I need to protect the business logic on app and this is created with xamarin forms. I have searching information on forums and here about Babel and ConfuserEx but I don’t get it works.

Case Babel

I have installed demo SDK and I have updated the path on environment variables. On Android Project I have added the following lines as I have seen on samples and book “Xamarin Mobile Development for Android Cookbook”

<UsingTask TaskName="Babel" AssemblyName="Babel.Build, Version=9.3.3.0, Culture=neutral, PublicKeyToken=138d17b5bd621ab7" />
  <Target Name="BeforeBuild">
  </Target>
  <Target Name="AfterBuild">
    <Babel InputFile="$(TargetPath)" OutputFile="$(TargetPath)" 
           VerboseLevel="5" 
           ObfuscateTypes="true" 
           ObfuscateEvents="true" 
           ObfuscateMethods="true" 
           ObfuscateProperties="true" 
           ObfuscateFields="true" 
           VirtualFunctions="true" 
           FlattenNamespaces="false" 
           UnicodeNormalization="false" 
           SuppressIldasm="true" 
           StringEncryption="xor" 
           ResourceEncryption="false" 
           ValueEncryption="false" 
           DynamicProxy="false" 
           ControlFlowObfuscation="goto=on" 
           ILIterations="5" />
    </Target>

The compilation is good, but I see dll with ILSpy tool and I can see flow, methods, variables, etc…

Case ConfuserEx

I have installed the VS Extension of ConfuserEx and I have tried to actívate it on common Project and it is obfuscated but When I archive in order to generate the apk, it isn’t obfuscated. I have tried to do on Android Project instead common Project, but it don’t work. Could you give me some advice in order to obfuscate app? I want to do it with Android, iOS and UWP app. Because by default, uwp, droid and ios is easy to do reversing engineering, no?

Answer 1

I've been using Babel with my Xamarin.Android apps for the last 3 years. It works extremely well. If you are having problems contact Alberto at Babel. He provides really great support. Most problems are because of the fact that the Xamarin's build process can vary from release to release and therefore you Babel task can require modifications to accommodate those changes

Answer 2

Because by default, uwp, droid and ios is easy to do reversing engineering, no?

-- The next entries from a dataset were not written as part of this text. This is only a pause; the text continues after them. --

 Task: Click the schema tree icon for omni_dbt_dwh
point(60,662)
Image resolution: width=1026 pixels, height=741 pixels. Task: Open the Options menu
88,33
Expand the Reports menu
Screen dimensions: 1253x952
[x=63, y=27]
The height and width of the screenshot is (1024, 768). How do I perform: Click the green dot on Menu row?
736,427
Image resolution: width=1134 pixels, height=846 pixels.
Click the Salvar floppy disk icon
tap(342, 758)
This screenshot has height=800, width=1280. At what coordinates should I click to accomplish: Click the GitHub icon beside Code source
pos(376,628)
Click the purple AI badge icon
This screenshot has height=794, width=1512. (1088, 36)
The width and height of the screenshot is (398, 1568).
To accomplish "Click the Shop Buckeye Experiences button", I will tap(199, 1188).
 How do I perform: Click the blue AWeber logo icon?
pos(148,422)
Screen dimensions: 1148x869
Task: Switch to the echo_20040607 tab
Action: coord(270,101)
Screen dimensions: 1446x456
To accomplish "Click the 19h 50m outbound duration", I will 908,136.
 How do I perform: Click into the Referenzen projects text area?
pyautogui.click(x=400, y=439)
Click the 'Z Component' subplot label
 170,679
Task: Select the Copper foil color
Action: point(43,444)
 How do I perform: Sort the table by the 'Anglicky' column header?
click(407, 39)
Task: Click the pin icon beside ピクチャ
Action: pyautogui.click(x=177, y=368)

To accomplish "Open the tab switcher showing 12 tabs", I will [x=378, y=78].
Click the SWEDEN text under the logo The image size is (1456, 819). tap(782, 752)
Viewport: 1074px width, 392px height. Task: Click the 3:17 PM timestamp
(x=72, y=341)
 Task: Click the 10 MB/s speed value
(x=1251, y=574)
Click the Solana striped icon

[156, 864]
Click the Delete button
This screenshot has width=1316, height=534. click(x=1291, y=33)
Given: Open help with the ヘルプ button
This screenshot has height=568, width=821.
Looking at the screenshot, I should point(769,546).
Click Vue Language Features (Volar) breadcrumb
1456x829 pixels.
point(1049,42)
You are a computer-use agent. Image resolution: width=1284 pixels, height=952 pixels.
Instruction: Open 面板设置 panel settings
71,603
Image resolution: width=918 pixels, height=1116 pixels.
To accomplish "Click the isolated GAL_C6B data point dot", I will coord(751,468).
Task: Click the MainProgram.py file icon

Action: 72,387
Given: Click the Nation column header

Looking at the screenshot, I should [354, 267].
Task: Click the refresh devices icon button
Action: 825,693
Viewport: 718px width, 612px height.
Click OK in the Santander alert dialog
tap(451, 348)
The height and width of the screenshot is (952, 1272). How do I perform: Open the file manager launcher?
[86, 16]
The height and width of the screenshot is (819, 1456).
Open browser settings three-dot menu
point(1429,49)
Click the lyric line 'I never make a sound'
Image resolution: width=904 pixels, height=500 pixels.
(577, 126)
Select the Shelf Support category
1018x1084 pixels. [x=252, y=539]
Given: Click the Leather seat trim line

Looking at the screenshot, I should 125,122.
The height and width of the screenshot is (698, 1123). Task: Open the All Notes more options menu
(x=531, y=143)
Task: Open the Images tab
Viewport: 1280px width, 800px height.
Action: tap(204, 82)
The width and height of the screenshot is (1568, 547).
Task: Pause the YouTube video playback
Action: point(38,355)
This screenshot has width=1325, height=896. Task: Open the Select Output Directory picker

Assuming that this is the question, the answer is that you are mostly wrong.

AOT compiled assemblies are not easy to reverse engineer, and AOT is mandatory for UWP and iOS, while on Android partial AOT is enabled now by the default and full AOT can be enabled too on the VS Enterprise.

Speaking of that there is nothing that can't be reverse engineered and you can still add the obfuscation on the top of AOT compilation to make it even more tough, just there is no built-in solution (and as far as I know no free solution either) so it is yours to pick the one that you like, such recommendations are not allowed here.